Radiologic evaluation — The diagnosis of CPEO is usually made clinically. Neuroimaging studies are performed primarily to exclude alternative etiologies for ophthalmoplegia.

Cranial magnetic resonance imaging (MRI) in patients with CPEO may show signal abnormalities in the brainstem, brain, and thalami, and in extraocular muscle volume [19,20]. In one study, digitally measured extraocular muscle volume in subjects with CPEO was reduced compared with control subjects (215 mm3 versus 366 mm3 for the medial rectus, 202 mm3 versus 365 mm3 for the inferior rectus, and 269 mm3 versus 425 mm3 for the lateral rectus) [20]. This finding may help to distinguish CPEO from other conditions causing ophthalmoplegia. Magnetic resonance spectroscopy may show elevated lactate levels within regions of brain signal abnormalities in patients with Kearns-Sayre syndrome [21].

We recommend obtaining an MRI of the extraocular muscles in all patients with CPEO and magnetic resonance spectroscopy in selected patients (eg, those suspected to have Kearns-Sayre syndrome).

MANAGEMENT — Therapy for chronic progressive external ophthalmoplegia (CPEO) is supportive. Ptosis surgery can be performed in severely affected patients. However, extreme care must be taken to avoid overcorrection because of the risk of exposure keratopathy from the ophthalmoplegia and loss of Bell phenomenon [22,23]. Bell phenomenon is the rolling up of the eyes when the eyelids are closed; it typically occurs during sleep or with forced lid closure, but is lost in patients with CPEO. The loss of Bell phenomenon in conjunction with postoperative lagophthalmos (ie, incomplete eyelid closure) after correction of ptosis may result in corneal exposure, placing the patient at risk for exposure keratopathy.

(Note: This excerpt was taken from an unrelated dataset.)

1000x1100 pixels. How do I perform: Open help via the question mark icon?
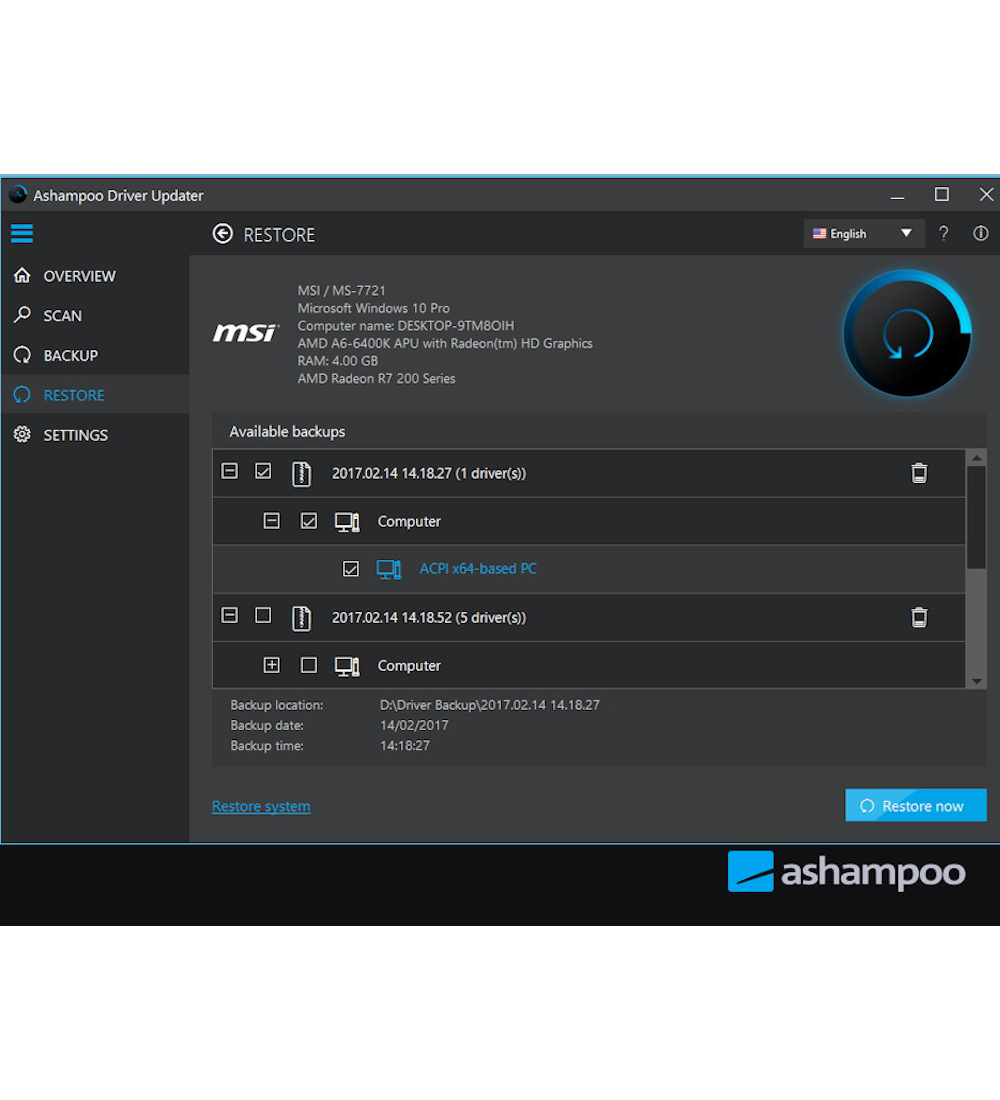[x=943, y=234]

Strabismus surgery can be performed to align the eyes, although it is not always necessary because involvement in CPEO tends to be bilateral and symmetric. The patients who do not require strabismus surgery tend to adapt to their ophthalmoplegia by turning their head or face to compensate for loss of gaze function. Such patients can be followed annually by the ophthalmologist. They may need special accommodations in school and may have activity restrictions, depending upon the presence and extent of associated myopathy. In addition:

Patients who have cardiac conduction defects should be referred to a cardiologist for evaluation and ongoing care.

Therapies that have been tried, with variable success, in patients with mitochondrial cytopathies include the ketogenic diet [24], coenzyme Q [21], and bupivacaine [25].

SUMMARY

Chronic progressive external ophthalmoplegia (CPEO) is a nonspecific term that is used to describe a range of myopathies that affect the extraocular muscles, including isolated CPEO, Kearns-Sayre syndrome, oculopharyngeal muscular dystrophy, and myotonic dystrophy. (See 'Overview' above.)

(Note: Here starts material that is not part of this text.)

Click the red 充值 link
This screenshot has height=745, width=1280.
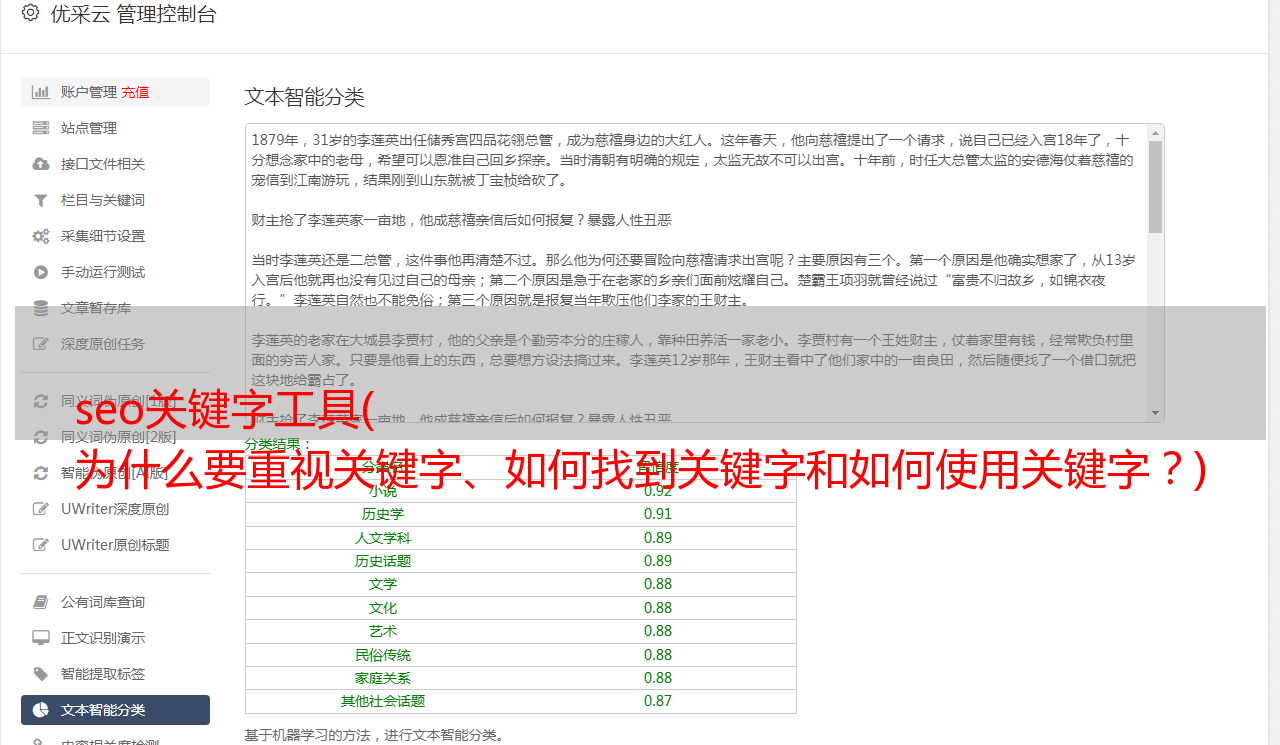135,91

Patients with CPEO usually present with a painless, slowly progressive (and sometimes asymptomatic) ophthalmoplegia. The ocular motility defect is typically bilateral and symmetric. They also have bilateral ptosis of variable severity, but the pupil is spared. Optic atrophy and retinal pigmentary degeneration may be present in some patients. (See 'Clinical manifestations' above.)

The diagnosis of CPEO usually can be made from the clinical course (painless, progressive, pupil-sparing ophthalmoplegia). Pain, pupil involvement, acute onset, fatigue, or fluctuating course suggest an alternate diagnosis (table 1). Examination of family members and a complete family history can provide a clue to the underlying etiology. Myasthenia gravis should be excluded. (See 'Evaluation' above.)

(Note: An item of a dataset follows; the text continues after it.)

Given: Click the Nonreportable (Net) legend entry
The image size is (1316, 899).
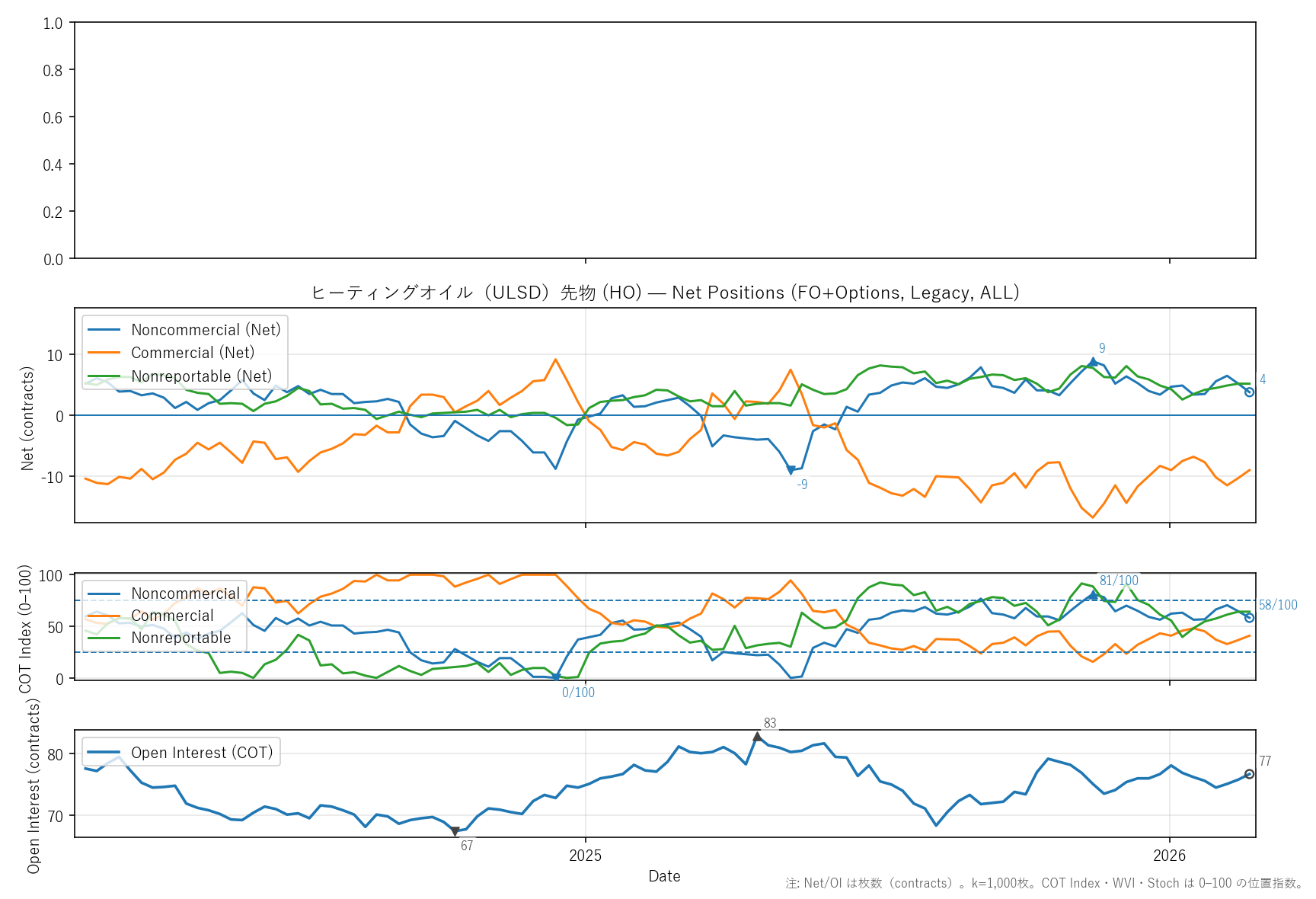Looking at the screenshot, I should click(x=201, y=376).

The laboratory evaluation of patients in whom a metabolic myopathy is being considered may include a number of tests (table 2), not all of which are necessary in every patient. Muscle biopsy may be indicated for definitive diagnosis of Kearns-Sayre syndrome, myotonic dystrophy, or myotubular myopathy. Electromyography (EMG) may be helpful in selected cases. (See 'Laboratory evaluation' above.)

Therapy for CPEO is supportive (eg, ptosis surgery, strabismus surgery, referral to cardiologist for patients with cardiac conduction defect). (See 'Management' above.)